I am given a random variable $X$ over $\mathbb R$ with an unknown distribution. I want to determine the smallest sample size $n$ needed to obtain a high confidence upper bound $\hat Q_{1-\alpha}$ for the $1-\alpha$ quantile of X. Specifically, I am interested in high percentiles, like the 95th or 99th percentile. For a given confidence level $1-\epsilon$, I want to ensure $\Pr(\Pr(X>\hat Q_{1-\alpha})<\alpha) \geq 1-\epsilon$, regardless of the distribution of $X$.
While this question seems quite general, I am unsure of how to address it with classical statistical methods. Intuitively, I would estimate the $1-\alpha$ quantile from my sample. With methods like bootstrapping, I could also get confidence intervals for that parameter. However, I am not sure how to exactly quantify the uncertainty of these methods based on the size $n$ of the underlying sample.
My question is two-fold.
First, are there statistical tools that can answer this question and estimate confidence of a parameter estimator based on the size of a sample? I seem to lack the statistical background to find relevant information. Sources or keywords to point me in the right direction are much appreciated as well.

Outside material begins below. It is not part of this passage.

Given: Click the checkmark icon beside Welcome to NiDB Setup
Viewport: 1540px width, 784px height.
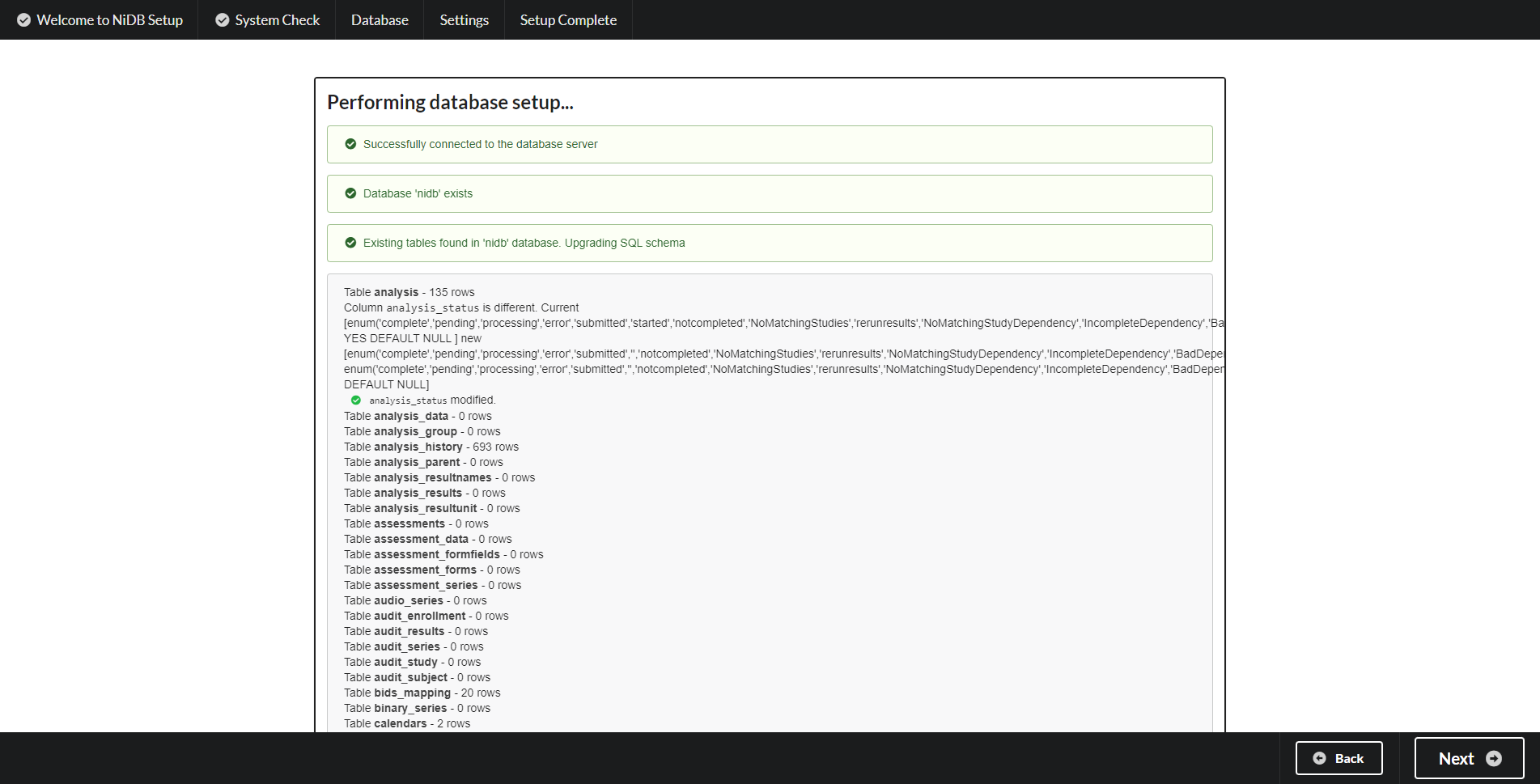Looking at the screenshot, I should (22, 19).
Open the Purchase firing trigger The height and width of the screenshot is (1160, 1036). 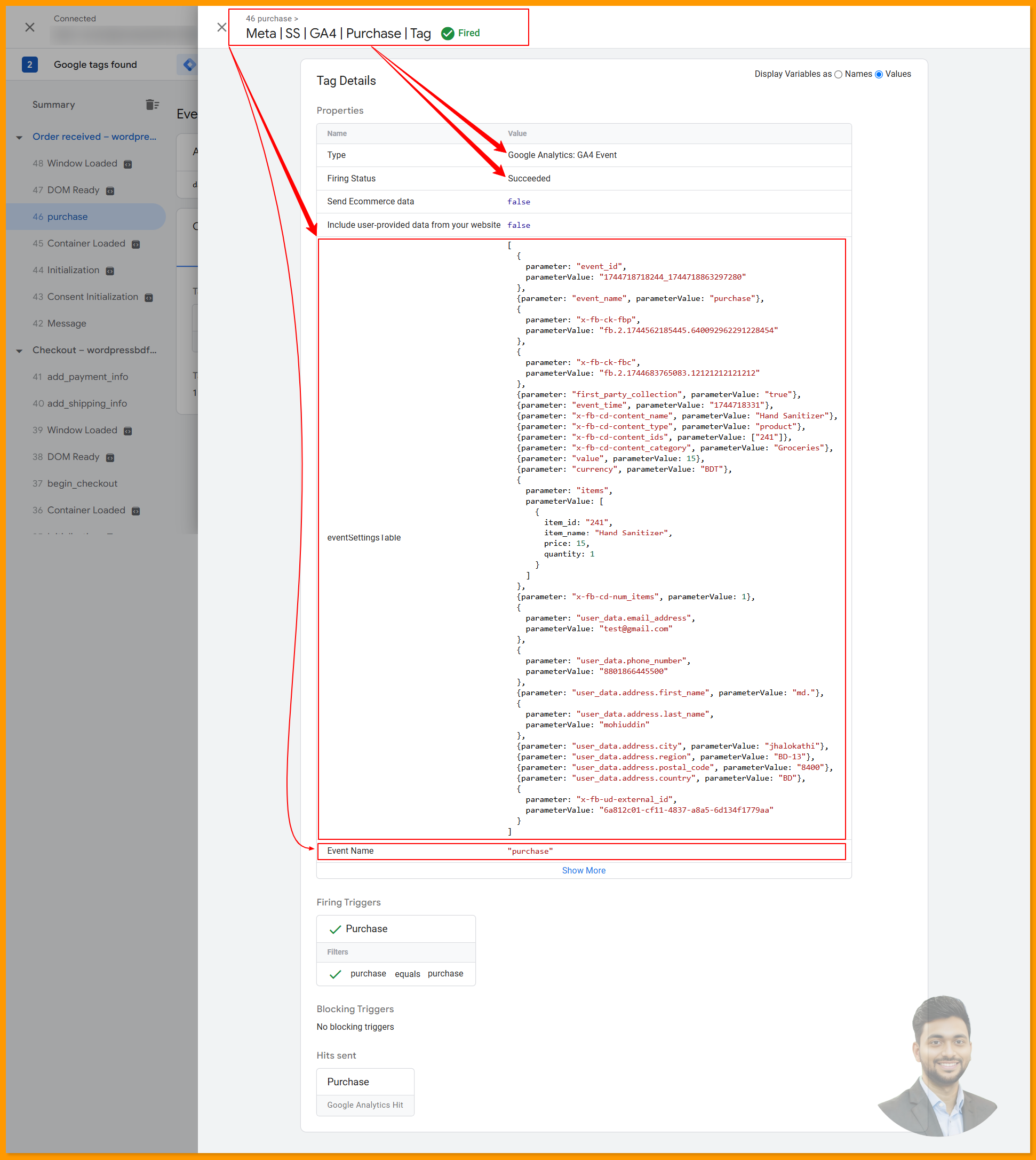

Second, I am aware that this question can be solved with methods from PAC-Learning. However, despite the question being relatively general, I could not find examples of bounds like this being used either. I suspect that there are better tools to answer the question, or the question not being very interesting to begin with, as one can simply assume some distribution and then use parametric methods. If someone could give me some intuition if either of these two assumptions is true, it would be highly appreciated.